The response should contain only those lines of the entries below that include the string "Barack".

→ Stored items
• • • •

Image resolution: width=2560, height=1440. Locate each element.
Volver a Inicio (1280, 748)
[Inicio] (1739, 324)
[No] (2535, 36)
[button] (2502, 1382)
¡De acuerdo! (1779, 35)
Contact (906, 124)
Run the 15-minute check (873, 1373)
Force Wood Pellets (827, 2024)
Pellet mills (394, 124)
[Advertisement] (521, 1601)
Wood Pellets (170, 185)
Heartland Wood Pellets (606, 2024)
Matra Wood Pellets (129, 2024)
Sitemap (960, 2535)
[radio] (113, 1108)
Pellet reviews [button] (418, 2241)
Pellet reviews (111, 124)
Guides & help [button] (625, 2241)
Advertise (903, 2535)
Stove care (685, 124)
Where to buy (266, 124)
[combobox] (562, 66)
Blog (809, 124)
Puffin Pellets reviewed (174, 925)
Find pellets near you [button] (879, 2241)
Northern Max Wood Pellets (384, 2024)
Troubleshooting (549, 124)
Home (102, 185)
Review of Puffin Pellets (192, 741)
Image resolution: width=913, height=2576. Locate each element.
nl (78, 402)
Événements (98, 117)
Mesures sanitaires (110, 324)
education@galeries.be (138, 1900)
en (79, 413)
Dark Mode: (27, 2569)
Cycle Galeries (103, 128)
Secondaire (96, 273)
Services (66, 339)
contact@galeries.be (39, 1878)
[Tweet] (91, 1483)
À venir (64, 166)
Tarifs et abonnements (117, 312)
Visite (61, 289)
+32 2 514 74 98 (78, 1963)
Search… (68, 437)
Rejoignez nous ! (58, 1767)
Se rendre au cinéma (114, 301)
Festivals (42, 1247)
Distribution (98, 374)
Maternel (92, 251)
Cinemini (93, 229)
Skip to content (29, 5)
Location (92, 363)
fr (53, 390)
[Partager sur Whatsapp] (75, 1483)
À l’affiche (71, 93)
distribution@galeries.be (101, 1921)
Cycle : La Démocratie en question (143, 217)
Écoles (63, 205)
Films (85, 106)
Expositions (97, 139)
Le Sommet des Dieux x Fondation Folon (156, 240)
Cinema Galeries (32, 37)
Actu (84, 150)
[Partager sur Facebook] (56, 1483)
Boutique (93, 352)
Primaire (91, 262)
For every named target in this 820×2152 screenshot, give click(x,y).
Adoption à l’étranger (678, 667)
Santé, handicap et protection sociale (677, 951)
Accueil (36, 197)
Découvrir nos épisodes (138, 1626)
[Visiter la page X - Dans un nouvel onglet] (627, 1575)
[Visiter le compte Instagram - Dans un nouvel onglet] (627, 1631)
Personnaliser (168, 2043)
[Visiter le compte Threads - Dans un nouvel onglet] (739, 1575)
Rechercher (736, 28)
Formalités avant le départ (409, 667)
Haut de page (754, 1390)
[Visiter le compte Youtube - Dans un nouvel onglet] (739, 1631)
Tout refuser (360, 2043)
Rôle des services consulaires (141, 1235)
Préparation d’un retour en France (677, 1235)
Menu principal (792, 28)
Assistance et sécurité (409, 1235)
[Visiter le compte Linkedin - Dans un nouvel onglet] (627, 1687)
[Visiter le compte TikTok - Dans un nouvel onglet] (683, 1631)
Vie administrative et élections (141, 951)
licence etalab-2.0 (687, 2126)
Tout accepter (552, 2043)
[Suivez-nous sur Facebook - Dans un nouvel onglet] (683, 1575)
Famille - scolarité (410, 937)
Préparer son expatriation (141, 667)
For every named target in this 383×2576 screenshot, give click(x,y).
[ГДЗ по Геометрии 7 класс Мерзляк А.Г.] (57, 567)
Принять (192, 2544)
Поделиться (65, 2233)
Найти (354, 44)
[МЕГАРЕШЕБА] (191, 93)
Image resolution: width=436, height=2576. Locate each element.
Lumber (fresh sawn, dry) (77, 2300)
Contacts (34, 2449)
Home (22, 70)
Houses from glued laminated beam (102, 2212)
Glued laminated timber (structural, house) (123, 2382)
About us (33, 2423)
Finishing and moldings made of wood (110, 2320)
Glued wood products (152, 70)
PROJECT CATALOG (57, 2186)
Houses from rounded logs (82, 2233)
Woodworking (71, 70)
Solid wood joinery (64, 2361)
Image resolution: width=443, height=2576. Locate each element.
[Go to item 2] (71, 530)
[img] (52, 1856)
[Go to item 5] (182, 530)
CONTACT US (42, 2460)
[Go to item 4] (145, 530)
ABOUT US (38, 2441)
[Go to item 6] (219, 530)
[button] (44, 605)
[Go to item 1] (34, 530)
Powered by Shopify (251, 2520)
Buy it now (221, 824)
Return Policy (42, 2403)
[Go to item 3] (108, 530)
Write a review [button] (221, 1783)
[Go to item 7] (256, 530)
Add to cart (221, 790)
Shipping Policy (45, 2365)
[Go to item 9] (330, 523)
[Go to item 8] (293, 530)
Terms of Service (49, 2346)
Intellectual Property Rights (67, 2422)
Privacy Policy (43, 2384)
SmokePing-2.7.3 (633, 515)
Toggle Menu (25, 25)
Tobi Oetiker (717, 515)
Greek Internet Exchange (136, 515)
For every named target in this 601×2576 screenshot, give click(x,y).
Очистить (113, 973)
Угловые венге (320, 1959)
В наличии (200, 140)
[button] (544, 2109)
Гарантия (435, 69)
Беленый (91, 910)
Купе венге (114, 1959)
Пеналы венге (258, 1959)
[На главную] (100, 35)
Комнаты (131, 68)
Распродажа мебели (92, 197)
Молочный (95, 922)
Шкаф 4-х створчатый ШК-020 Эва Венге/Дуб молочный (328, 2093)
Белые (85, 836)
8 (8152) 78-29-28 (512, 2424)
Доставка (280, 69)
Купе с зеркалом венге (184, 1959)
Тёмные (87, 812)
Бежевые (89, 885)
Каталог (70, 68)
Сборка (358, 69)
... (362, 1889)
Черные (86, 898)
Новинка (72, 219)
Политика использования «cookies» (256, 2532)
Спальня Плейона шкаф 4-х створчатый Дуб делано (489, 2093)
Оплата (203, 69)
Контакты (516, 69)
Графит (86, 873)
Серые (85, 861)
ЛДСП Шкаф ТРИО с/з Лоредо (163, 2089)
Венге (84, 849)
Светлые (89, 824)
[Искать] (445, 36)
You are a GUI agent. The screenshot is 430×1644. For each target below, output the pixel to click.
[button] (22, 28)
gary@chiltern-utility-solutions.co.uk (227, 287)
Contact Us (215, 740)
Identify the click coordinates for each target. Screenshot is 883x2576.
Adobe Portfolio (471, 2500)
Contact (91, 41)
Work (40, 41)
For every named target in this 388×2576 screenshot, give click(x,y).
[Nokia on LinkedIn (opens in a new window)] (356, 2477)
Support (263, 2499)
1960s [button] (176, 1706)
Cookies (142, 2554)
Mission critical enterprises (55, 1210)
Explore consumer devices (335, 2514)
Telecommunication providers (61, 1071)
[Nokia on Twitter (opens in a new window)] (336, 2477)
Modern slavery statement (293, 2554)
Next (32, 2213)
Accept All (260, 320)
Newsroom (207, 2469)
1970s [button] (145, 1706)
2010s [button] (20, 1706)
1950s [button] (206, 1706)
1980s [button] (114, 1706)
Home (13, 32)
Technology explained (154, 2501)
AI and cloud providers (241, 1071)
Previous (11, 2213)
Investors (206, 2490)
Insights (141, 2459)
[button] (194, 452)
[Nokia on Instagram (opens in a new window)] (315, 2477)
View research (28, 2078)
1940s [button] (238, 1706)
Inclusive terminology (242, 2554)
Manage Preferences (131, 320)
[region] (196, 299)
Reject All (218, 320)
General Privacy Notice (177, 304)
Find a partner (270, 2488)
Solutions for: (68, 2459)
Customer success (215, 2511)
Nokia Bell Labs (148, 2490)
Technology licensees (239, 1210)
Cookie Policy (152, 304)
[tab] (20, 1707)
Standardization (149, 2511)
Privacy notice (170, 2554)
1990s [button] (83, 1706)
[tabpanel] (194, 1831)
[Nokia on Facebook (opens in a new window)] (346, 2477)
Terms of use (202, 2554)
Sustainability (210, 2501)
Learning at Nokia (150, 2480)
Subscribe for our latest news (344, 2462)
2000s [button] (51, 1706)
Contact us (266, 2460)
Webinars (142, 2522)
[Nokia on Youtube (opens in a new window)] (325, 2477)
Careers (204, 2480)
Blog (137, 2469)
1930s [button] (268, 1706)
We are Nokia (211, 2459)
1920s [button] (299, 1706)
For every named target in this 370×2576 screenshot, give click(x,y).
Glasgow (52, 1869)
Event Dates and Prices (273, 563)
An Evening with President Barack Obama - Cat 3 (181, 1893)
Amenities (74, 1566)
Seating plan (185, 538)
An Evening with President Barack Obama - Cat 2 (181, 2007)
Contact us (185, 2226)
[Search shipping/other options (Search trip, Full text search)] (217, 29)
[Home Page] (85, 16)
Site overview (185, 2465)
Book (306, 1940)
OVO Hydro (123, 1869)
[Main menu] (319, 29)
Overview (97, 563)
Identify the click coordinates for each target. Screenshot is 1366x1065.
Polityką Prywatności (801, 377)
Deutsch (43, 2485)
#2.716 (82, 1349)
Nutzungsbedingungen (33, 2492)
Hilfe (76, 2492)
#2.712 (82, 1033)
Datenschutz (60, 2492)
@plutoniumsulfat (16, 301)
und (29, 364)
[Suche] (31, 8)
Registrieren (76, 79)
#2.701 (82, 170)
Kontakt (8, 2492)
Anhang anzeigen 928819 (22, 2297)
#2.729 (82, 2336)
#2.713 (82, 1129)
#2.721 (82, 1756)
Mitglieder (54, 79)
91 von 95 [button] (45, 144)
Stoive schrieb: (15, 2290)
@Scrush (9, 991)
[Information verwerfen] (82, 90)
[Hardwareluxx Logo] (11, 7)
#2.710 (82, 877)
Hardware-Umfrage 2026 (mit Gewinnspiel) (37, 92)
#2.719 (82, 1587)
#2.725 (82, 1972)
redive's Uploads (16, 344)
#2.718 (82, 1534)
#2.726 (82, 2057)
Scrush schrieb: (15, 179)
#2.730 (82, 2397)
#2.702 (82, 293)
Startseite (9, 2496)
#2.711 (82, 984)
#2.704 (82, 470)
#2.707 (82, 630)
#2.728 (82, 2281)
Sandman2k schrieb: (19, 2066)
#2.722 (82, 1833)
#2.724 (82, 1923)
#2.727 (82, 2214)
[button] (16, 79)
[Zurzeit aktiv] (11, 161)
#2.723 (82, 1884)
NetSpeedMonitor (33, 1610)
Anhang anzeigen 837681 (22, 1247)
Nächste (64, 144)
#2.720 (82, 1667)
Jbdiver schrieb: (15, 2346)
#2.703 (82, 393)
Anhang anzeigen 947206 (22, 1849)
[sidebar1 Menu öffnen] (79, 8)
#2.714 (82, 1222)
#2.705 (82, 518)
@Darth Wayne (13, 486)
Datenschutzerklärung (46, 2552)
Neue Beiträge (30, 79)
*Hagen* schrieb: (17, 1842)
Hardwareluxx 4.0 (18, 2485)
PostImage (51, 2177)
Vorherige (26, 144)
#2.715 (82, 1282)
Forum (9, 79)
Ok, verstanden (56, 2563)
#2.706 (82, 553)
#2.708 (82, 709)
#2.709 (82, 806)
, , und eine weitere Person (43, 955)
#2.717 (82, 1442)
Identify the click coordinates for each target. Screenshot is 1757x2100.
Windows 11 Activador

• • • •

→ Solution for this task
An Evening with President Barack Obama - Cat 3 (181, 1893)
An Evening with President Barack Obama - Cat 2 (181, 2007)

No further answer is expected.